第1章

生意。

    不是她们愿意做船娘,是只能做船娘养活一家人,没有别的活命来源。

    楚溪郡州的田地,就跟上年纪下船的船娘一样,干巴巴的一身暮气,种粮食长熟了收获一把草再无它物,故久而久之家家默认了娶媳妇上花船养家。

    永远不缺热闹的乌溪河,不管是白天,还是灯火通明的晚上,轻快声里总是夹杂着无限活的希望。

    “老爷,上船来休息松快松快些,”船娘柔软的声音远远的招呼着笑。

    “老爷,您想去哪座花船……”

    “谢谢老爷打赏!”

    “小胡娘子挂船灯勒!相公老爷歇脚了……”

    络绎不绝的老爷们,被来回奔跑的艄公精准的送达到心仪的船上,在乌溪河面上,没有什么高官显贵,也没有什么三教九流,他们全都被统称为水上相公爷!

    “死丫头你又跑哪去了?怎么不掉水里淹死你……”

    船上探头对我骂骂咧咧的女人,是我的阿娘,名:花七娘。

    她没有自己的名字,花七娘还是继承了她母亲的名字,她母亲和她,都是乌溪河上无数船娘中的一员。

    “阿娘疼,”陈幺娘拉下她阿娘的手,两只小手抱着她娘的手讨好。

    “阿娘,晚上把吃的放船头就行了,我不一定有命回来……”

    “你个短命鬼,老娘干脆打死你得了,生下来就是个讨债鬼,你死爹不认你都是你活该,你好好的姑娘家不做,跟人打打杀杀当水鬼,你淹死了夜里不要来找我,”花七娘哭骂不绝的声音传出老远。

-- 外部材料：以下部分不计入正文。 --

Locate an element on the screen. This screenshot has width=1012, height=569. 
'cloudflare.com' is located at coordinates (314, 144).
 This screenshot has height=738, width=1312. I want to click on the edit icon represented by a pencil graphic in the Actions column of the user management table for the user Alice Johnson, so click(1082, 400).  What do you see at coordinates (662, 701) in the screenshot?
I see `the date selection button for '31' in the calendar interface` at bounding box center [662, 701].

    她手不小心打到女儿锁骨上的疤住手了,红着双眼转身进了船舱哭。

    陈幺娘伸开双手仰面朝天,重重的落进乌溪河里,隔着密不透风的水面,看波光粼粼的水上世界。

    ……

    阿娘嘴里不认我的爹,叫陈鼻子,是青牛村的村民,一个有两妻命,却没有两妻福的男人。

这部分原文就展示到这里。